**Exercise directions**
Give again, word for word, each line below starting at the one that contains "Given: Click inside the Search field" and ending at the one that contains "Screen dimensions: 1456x819".

**Exercise data**
=== Begin Enclosure ===
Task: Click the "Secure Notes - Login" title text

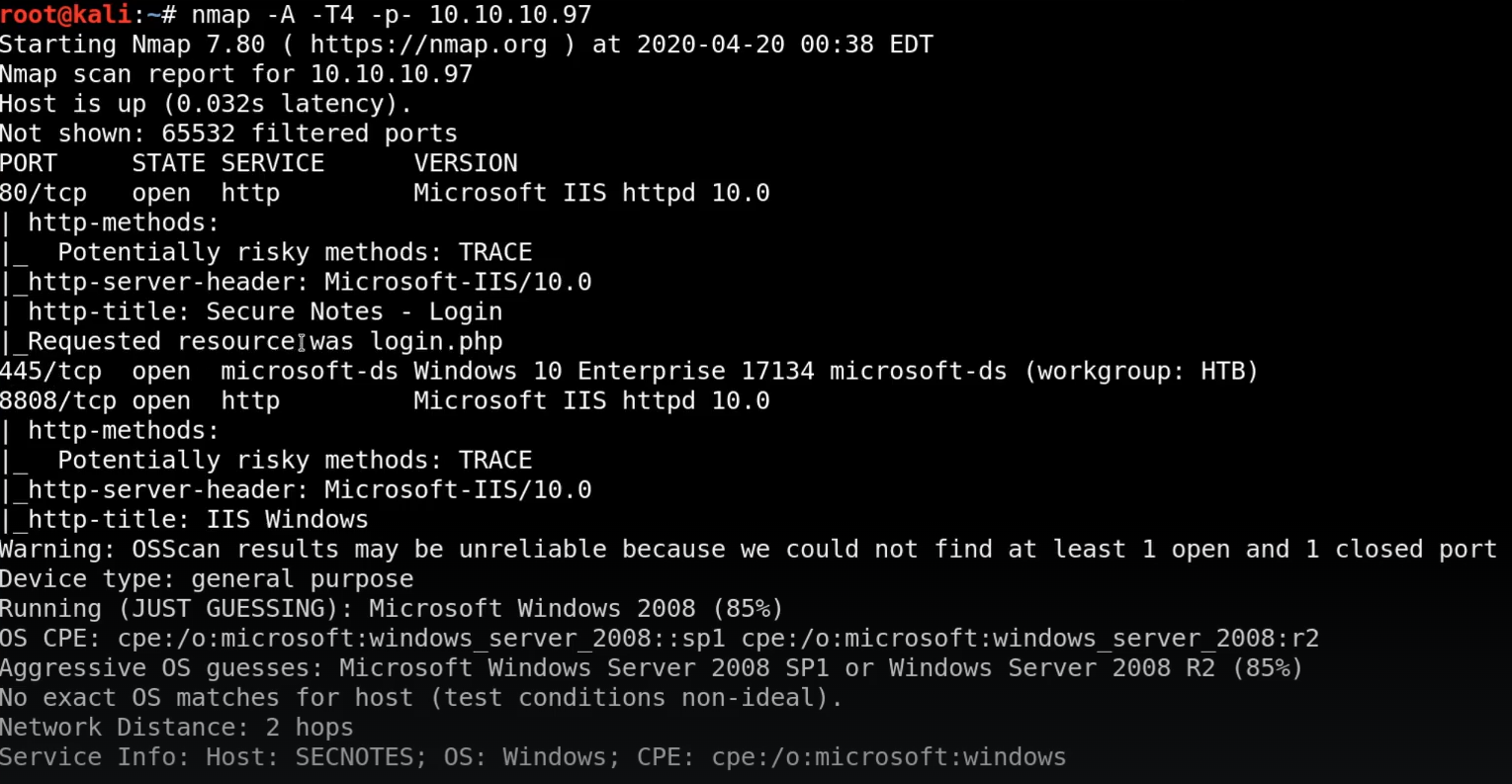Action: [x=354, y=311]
=== End Enclosure ===
=== Begin Enclosure ===
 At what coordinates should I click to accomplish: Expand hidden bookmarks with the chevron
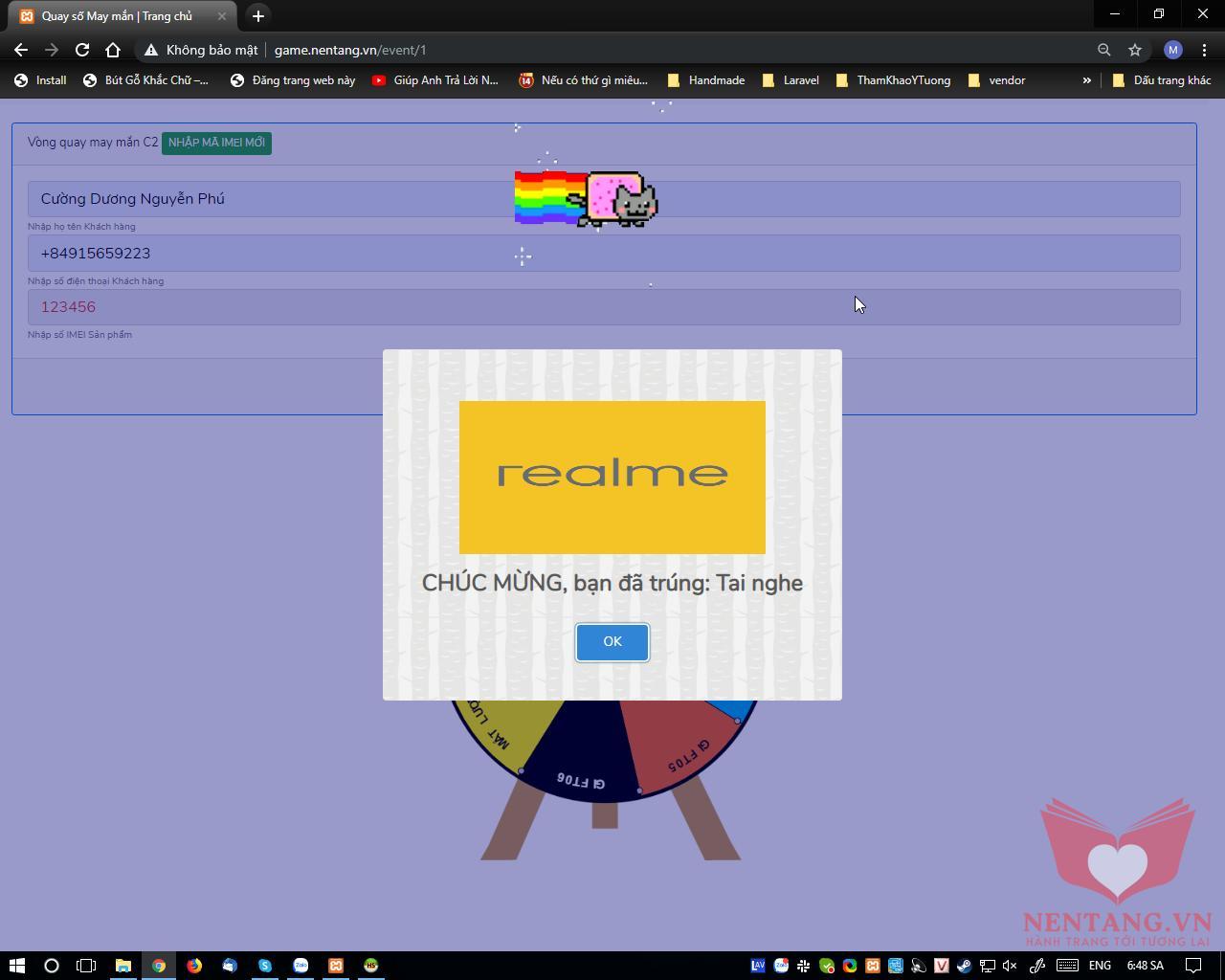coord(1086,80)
=== End Enclosure ===
=== Begin Enclosure ===
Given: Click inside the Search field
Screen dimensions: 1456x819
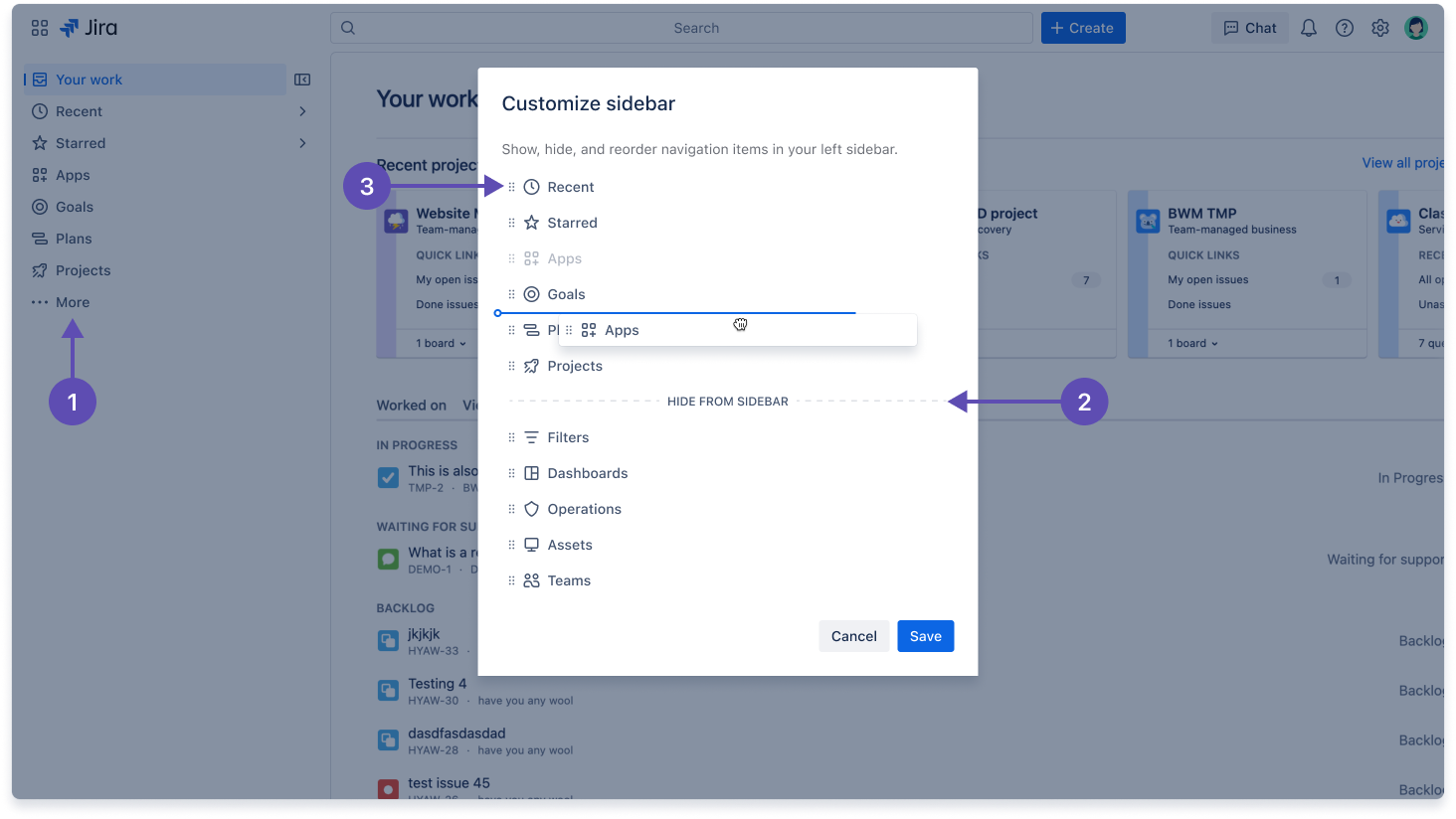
=== End Enclosure ===
**Solution for this problem**
Given: Click inside the Search field
Screen dimensions: 1456x819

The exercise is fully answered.